Later in the war, the Singto found a new life as a ground attack aircraft. Its heavy armament made it a good strafer, while its engine power enabled it to carry a bomb load. But by the end of the war, the Singto was obsolete, unable to compete with new Allied fighters like the later-model Spitfire, the Typhoon, the Hellcat, the Thunderbird and the Corsair. However, it continued to see combat, both with the Thai People's Air Army on the mainland and with units posted to reinforce Indonesia, Burma and the Philippines, where it often flew with local people's defense forces. However, outside of Burma, the Jonny was not a significant obstacle for the Allies on their big sweep to victory. It was a mainstay in the western theatre and nowhere else.

Vejayanrangsrit B.Re.3

Allied reporting name: Joan
Manufacturer: Vejayanrangsrit Aeronautical Workshop
Role: Maritime patrol flying boat
Introduced: 1942
Produced: >250
Operators: Thai Naval Air Army

Length: ~93 ft
Empty weight: ~40,000 lb
Powerplant: 4x Chao 1201 Series, 1,890 hp
Maximum speed: 478 km/h at 16,000 feet
Range: ~7,000 km
Service ceiling: 29,000 feet
Rate of climb: Slow
Armament: 5x 20mm machinegun (2 waist, 1 nose, 1 tail, 1 turret), 5x 7.7mm machinegun in hatches
Bombs: Up to 4,500 pounds of bombs or depth charges, or 2x 1,800 lb torpedoes

The vastness of the Pacific theatre made flying boats a practical weapon of war, and Thailand mastered the use of such weapons on a scale rivalled only by Imperial Japan. The B.Re.3 flying boat marked the best example of a large flying boat in Thai service, and in fact the entire war. Allied aviators respected the flying boat they identified as the Joan, remarking on its heavy defensive armament, extreme range and good speed.

The performance of the B.Re.3 came primarily from the four Chao 1201 series radials, mounted on its broad shoulder-mounted wings. Its deepened hull and undernose spray strips gave it good handling on the water.
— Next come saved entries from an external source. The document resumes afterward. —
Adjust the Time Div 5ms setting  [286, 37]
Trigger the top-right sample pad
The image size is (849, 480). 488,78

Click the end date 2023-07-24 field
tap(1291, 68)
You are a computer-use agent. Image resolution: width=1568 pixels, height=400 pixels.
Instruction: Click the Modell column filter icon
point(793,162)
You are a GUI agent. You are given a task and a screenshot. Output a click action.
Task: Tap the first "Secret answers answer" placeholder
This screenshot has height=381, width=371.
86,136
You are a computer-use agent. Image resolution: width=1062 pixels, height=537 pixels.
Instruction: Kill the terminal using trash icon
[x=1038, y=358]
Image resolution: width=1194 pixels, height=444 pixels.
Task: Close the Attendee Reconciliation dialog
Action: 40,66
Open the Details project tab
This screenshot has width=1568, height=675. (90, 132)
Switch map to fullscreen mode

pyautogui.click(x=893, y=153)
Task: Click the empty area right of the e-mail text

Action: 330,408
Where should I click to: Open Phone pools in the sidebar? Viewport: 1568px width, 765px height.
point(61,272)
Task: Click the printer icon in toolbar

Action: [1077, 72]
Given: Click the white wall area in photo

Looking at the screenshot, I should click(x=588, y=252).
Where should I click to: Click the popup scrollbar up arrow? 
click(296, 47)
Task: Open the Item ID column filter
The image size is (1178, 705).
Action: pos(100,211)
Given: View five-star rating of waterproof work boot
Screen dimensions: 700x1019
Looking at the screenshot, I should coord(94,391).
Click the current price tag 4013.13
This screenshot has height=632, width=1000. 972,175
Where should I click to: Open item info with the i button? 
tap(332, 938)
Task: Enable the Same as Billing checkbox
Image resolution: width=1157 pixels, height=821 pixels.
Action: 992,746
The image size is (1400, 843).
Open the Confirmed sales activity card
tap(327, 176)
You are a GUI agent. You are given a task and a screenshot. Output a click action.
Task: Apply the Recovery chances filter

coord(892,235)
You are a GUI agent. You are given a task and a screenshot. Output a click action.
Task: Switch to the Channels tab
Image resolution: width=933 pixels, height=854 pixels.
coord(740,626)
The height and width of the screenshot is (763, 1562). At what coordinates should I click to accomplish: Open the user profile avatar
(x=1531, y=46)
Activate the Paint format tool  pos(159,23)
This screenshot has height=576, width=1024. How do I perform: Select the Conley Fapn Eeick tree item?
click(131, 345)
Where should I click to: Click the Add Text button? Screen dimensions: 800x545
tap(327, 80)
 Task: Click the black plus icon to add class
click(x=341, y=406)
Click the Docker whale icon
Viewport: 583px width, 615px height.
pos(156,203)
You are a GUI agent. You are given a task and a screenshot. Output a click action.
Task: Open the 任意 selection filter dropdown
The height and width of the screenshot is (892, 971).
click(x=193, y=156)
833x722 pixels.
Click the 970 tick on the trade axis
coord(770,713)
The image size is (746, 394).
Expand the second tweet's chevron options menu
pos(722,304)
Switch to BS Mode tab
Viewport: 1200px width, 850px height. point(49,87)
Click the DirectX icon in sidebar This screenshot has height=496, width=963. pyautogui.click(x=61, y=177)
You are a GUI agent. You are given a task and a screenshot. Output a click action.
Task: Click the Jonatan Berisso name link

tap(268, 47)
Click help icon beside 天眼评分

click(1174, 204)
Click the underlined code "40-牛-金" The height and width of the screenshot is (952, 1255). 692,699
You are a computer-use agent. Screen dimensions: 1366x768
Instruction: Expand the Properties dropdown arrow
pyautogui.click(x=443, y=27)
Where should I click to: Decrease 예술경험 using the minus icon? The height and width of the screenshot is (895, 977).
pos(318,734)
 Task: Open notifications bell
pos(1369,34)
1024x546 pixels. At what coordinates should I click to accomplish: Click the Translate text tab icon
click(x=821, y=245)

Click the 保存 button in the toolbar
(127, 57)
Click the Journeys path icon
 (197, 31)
With a range of approximately 7,000 kilometres, it was the longest-ranged flying boat of the war and could fly farther than any other Thai aircraft.

The B.Re.3 proved to be an exceptional threat to Allied shipping in the Pacific. With its huge load of bombs and depth charges and its ability to carry the Great Wave torpedo, the flying boat packed a heavy punch, and it was responsible for sending a huge number of Allied freighters and transports to the bottom. Its heavy armament made it a threat even to Allied interceptors, including the CCF Thunderbird and A6M Zero. Versions of the B.Re.3 were used for a variety of missions, including bombing, patrol, recon and transport, though convoy raiding and patrol remained the most iconic missions for the airframe.

Baijayonta B.JR.3

Allied reporting name: Ginny
Manufacturer: Luang Neramit Baijayonta Royal Manufactory
Role: Torpedo bomber
Introduced: 1942
Produced: ~2,250
Operators: Thai People's Republic

Length: ~36 ft
Empty weight: ~6,600 lb
Powerplant: 1x Chao 1201 Series, 1,890 hp (late ver.)
Maximum speed: 435 km/h (early ver.), 497 km/h (late ver.)
Range: 1,850 km (early ver.), 2,500 km (late ver.)
Service ceiling: 29,700 feet
Rate of climb: Very slow
Armament: 2x 7.7 mm machinegun (nose), 1x 7.7 mm machinegun (rear hatch)
Bombs: 1x 800 kg torpedo or 800 kg of bombs

Thailand went into the war armed with outdated torpedo bombers, but used them to great effect. The Raid on Trincomalee was conducted entirely with old Boripatra II biplanes rebuilt as torpedo bombers, but they still did the job. As late as 1941, Thailand's torpedo bomber fleet consisted of these aircraft and a few older, clunkier bombers. When the B.JR.3 burst onto the scene in 1942, however, the game changed completely. It emerged as perhaps the most capable torpedo bomber in the Pacific Theatre and a genuine threat to Allied shipping.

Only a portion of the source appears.